Tender maple-glazed acorn squash with sage, pomegranate, and walnuts—a vibrant autumn side for festive meals.
# Components:
→ Roasted Squash
01 - 2 large acorn squash (about 3 pounds), seeded and cut into 1/2-inch half-moon slices
02 - 3 tablespoons olive oil
03 - 1/4 cup pure maple syrup
04 - 2 tablespoons fresh sage leaves, finely chopped
05 - 1 teaspoon ground cinnamon
06 - 1/2 teaspoon ground nutmeg
07 - Salt, to taste
08 - Freshly ground black pepper, to taste
→ Seasonal Toppings
09 - 1/2 cup toasted walnuts, roughly chopped
10 - 1/2 cup pomegranate seeds
11 - 2 tablespoons dried cranberries
12 - 2 ounces goat cheese, crumbled (optional)
13 - Fresh sage leaves, for garnish
→ Maple Glaze
14 - 2 tablespoons pure maple syrup
15 - 1 tablespoon balsamic vinegar
16 - 1 tablespoon unsalted butter
# Method:
01 - Preheat oven to 425°F. Cut acorn squash in half, remove seeds with a spoon, and slice into 1/2-inch thick half-moons. Arrange on a large baking sheet in a single layer.
02 - Drizzle squash with olive oil and 1/4 cup maple syrup. Scatter chopped sage, cinnamon, nutmeg, salt, and pepper over the squash.
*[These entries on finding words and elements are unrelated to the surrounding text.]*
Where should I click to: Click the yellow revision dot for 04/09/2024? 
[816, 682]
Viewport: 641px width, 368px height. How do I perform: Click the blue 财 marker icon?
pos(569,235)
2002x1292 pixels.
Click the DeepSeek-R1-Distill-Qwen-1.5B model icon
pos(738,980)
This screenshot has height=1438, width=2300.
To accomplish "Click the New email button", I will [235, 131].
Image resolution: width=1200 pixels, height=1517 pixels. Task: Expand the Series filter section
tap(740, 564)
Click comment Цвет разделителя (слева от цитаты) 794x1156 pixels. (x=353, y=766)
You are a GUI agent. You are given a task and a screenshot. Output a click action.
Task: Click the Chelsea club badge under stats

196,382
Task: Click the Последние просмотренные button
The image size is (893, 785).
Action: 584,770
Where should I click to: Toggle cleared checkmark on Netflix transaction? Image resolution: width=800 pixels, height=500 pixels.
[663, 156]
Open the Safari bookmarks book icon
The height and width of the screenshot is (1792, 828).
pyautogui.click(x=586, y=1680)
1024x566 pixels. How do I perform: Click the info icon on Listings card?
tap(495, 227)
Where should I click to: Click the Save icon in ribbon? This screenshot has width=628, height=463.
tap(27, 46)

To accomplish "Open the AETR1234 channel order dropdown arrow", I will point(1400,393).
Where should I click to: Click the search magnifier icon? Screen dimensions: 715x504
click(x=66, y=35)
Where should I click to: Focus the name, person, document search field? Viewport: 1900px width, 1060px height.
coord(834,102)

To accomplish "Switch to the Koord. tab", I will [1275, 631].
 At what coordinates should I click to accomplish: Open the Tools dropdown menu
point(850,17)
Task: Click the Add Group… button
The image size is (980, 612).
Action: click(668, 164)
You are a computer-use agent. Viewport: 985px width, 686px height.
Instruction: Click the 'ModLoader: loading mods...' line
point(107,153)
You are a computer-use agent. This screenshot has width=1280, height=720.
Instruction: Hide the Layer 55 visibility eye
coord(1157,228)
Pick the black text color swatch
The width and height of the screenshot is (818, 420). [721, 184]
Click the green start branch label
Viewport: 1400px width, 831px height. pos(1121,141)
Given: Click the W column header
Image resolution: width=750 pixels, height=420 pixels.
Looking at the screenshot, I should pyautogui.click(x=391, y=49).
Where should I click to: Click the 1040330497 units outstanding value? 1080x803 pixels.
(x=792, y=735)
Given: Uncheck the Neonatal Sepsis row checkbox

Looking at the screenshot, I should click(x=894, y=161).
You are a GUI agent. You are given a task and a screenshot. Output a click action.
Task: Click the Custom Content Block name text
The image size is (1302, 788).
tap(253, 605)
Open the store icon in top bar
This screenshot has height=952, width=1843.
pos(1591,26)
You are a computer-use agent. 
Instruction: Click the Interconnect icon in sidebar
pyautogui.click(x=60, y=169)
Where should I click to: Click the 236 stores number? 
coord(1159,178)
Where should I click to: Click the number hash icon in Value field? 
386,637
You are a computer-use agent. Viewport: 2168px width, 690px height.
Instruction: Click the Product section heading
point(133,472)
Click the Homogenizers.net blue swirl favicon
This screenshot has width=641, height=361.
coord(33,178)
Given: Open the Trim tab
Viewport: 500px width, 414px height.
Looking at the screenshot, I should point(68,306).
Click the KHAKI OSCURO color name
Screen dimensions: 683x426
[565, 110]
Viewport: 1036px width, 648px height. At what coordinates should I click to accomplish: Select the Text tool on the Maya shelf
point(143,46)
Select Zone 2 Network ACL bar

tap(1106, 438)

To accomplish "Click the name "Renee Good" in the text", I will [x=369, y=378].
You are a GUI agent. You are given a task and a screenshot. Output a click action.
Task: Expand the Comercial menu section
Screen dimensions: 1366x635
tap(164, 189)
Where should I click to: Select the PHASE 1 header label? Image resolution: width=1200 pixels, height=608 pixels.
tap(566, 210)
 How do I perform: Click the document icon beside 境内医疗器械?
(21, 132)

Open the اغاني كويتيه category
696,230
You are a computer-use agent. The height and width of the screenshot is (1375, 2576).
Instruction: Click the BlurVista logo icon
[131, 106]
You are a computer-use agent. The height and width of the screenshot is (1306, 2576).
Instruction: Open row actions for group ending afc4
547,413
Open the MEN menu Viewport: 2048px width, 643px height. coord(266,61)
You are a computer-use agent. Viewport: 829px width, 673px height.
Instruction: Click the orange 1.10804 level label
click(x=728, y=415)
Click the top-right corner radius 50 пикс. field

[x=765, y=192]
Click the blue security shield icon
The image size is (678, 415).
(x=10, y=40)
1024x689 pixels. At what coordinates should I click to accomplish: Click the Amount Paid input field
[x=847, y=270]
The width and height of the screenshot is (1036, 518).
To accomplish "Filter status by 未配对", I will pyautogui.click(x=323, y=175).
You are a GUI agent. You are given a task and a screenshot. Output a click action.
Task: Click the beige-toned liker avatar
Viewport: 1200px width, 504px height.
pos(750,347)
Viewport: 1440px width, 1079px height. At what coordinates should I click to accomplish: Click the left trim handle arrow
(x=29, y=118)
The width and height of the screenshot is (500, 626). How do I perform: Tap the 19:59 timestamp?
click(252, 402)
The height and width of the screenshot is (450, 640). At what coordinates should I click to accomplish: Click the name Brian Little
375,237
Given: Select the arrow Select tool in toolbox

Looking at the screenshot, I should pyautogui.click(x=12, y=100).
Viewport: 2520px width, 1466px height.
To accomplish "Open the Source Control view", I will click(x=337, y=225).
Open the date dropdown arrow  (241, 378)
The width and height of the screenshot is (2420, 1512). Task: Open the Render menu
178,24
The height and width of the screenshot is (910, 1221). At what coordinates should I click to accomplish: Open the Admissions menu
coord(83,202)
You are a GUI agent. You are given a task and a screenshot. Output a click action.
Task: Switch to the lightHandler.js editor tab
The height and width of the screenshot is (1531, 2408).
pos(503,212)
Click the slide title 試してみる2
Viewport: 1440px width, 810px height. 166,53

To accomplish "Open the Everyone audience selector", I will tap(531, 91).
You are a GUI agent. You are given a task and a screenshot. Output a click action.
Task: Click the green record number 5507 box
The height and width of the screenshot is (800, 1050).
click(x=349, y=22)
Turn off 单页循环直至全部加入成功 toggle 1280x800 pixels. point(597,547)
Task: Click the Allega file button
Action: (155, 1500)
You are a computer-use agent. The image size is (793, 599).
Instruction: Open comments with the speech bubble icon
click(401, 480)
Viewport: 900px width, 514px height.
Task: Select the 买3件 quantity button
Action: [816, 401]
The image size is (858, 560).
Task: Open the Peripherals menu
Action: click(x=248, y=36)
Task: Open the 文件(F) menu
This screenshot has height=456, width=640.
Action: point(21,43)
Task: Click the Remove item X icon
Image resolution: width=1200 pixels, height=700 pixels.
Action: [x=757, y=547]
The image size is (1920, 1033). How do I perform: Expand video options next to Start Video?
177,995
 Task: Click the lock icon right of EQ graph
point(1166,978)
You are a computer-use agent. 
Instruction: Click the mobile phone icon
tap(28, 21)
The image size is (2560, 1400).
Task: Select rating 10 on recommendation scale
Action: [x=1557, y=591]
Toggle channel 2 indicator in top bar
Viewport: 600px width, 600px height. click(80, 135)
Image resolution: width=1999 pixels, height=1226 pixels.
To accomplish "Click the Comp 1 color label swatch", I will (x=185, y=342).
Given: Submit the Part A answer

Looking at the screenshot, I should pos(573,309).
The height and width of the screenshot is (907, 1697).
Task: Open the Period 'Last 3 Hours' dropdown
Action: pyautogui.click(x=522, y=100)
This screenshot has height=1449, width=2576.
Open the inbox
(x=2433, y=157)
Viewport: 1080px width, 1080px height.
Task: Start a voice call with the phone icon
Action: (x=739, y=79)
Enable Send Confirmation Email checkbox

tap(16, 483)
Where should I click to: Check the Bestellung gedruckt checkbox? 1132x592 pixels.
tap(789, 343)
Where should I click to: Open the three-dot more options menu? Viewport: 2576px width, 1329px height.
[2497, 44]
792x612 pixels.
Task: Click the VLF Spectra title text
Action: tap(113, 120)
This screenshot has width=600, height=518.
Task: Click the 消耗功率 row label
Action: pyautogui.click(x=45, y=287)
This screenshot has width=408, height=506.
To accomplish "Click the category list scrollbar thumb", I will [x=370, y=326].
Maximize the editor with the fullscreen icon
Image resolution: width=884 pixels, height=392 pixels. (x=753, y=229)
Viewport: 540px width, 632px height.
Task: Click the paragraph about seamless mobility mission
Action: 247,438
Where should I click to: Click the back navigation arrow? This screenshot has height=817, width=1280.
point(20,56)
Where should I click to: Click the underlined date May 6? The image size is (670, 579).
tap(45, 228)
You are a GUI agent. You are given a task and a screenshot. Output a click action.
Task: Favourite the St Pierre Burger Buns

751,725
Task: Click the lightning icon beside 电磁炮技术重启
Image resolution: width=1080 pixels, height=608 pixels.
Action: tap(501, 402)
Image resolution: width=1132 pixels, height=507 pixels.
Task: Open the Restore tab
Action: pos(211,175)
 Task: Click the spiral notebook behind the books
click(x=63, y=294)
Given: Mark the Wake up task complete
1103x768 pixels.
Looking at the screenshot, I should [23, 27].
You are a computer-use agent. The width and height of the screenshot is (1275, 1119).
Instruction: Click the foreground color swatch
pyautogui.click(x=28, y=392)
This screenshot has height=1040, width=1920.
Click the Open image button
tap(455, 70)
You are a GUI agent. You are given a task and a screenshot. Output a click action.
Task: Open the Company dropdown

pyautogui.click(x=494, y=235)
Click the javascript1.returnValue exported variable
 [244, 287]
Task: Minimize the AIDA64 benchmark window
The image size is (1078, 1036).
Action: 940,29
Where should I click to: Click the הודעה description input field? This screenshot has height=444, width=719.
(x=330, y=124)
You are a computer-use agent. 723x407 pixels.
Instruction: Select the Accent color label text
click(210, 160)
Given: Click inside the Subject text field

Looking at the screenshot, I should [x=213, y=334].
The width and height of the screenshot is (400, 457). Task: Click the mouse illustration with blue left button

Gently toss to coat, then roast for 25 to 30 minutes, flipping slices halfway through, until the squash is tender and caramelized.
03 - While squash roasts, combine 2 tablespoons maple syrup, balsamic vinegar, and butter in a small saucepan. Simmer over low heat for 2 to 3 minutes until slightly thickened.
04 - Transfer roasted squash to a serving platter and drizzle evenly with maple glaze. Sprinkle walnuts, pomegranate seeds, and dried cranberries on top.
05 - If desired, top with crumbled goat cheese and garnish with additional sage leaves. Serve immediately while warm.